Extract exactly those lines that lie between the start of the material and the line with "September 5, 2024 (54, 320)", including both boundary lines and no others.

▶ _Dataset excerpts_:
⁂
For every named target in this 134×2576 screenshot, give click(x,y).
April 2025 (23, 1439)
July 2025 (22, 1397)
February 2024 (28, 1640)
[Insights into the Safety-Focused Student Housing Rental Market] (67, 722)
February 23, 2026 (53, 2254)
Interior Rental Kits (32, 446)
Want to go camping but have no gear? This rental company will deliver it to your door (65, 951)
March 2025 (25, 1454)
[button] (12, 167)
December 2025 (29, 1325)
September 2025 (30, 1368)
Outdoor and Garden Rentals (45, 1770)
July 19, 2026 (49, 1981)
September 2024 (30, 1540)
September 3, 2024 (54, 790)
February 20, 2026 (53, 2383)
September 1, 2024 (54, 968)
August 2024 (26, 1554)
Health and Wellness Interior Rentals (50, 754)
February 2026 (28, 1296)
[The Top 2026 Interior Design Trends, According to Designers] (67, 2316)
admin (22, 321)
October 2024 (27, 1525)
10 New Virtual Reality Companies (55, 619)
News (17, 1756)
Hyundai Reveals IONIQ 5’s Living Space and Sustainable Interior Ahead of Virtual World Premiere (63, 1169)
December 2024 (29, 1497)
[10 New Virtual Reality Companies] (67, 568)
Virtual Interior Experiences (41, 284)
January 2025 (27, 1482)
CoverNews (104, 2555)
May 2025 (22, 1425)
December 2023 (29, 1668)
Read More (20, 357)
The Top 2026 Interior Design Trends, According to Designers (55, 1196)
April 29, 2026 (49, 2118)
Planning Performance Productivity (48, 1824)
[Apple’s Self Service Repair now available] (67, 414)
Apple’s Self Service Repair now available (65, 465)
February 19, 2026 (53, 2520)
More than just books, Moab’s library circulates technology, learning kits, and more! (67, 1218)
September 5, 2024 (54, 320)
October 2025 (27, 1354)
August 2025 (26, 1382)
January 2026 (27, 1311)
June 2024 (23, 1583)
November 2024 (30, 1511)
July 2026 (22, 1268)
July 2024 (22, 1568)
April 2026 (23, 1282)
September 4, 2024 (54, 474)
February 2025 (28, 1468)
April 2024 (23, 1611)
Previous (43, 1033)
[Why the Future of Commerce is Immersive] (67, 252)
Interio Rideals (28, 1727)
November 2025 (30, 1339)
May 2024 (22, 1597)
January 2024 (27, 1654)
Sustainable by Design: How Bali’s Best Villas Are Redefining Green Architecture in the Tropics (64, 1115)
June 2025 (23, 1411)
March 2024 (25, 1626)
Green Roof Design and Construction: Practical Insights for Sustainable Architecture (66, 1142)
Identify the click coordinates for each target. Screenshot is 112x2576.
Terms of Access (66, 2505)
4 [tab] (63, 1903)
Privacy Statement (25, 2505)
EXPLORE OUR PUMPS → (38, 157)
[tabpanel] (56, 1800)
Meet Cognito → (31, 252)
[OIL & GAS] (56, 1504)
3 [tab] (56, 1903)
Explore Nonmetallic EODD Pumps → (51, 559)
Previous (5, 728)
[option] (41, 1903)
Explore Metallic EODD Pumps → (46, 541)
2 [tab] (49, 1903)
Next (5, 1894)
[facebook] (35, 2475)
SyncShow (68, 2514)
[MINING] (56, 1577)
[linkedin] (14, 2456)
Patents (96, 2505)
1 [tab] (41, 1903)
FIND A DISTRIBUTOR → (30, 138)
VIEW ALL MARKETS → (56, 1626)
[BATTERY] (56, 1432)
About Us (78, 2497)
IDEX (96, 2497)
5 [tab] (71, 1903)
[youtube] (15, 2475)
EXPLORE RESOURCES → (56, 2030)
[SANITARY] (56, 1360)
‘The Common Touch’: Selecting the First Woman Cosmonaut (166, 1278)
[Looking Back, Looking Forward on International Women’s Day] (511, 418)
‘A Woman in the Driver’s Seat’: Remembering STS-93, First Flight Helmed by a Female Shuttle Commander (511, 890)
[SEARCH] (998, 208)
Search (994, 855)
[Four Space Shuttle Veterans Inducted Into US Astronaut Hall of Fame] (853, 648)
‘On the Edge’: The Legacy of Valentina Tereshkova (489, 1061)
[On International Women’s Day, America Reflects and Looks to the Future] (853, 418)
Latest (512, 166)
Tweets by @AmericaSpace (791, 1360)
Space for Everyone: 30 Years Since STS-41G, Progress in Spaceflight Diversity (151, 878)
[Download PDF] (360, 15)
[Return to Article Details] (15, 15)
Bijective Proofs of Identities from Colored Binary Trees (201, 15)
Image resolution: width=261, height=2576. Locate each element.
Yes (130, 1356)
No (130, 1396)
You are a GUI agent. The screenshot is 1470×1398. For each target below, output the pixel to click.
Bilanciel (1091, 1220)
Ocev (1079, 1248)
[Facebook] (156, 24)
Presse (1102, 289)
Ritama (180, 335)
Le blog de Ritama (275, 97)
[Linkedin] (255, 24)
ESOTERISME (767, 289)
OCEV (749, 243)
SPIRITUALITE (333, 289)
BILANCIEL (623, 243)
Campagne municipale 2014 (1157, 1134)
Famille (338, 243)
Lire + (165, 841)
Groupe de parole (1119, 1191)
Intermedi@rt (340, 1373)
⁂
▶ _Response below_:
For every named target in this 134×2576 screenshot, give click(x,y).
April 2025 (23, 1439)
July 2025 (22, 1397)
February 2024 (28, 1640)
[Insights into the Safety-Focused Student Housing Rental Market] (67, 722)
February 23, 2026 (53, 2254)
Interior Rental Kits (32, 446)
Want to go camping but have no gear? This rental company will deliver it to your door (65, 951)
March 2025 (25, 1454)
[button] (12, 167)
December 2025 (29, 1325)
September 2025 (30, 1368)
Outdoor and Garden Rentals (45, 1770)
July 19, 2026 (49, 1981)
September 2024 (30, 1540)
September 3, 2024 (54, 790)
February 20, 2026 (53, 2383)
September 1, 2024 (54, 968)
August 2024 (26, 1554)
Health and Wellness Interior Rentals (50, 754)
February 2026 (28, 1296)
[The Top 2026 Interior Design Trends, According to Designers] (67, 2316)
admin (22, 321)
October 2024 (27, 1525)
10 New Virtual Reality Companies (55, 619)
News (17, 1756)
Hyundai Reveals IONIQ 5’s Living Space and Sustainable Interior Ahead of Virtual World Premiere (63, 1169)
December 2024 (29, 1497)
[10 New Virtual Reality Companies] (67, 568)
Virtual Interior Experiences (41, 284)
January 2025 (27, 1482)
CoverNews (104, 2555)
May 2025 (22, 1425)
December 2023 (29, 1668)
Read More (20, 357)
The Top 2026 Interior Design Trends, According to Designers (55, 1196)
April 29, 2026 (49, 2118)
Planning Performance Productivity (48, 1824)
[Apple’s Self Service Repair now available] (67, 414)
Apple’s Self Service Repair now available (65, 465)
February 19, 2026 (53, 2520)
More than just books, Moab’s library circulates technology, learning kits, and more! (67, 1218)
September 5, 2024 (54, 320)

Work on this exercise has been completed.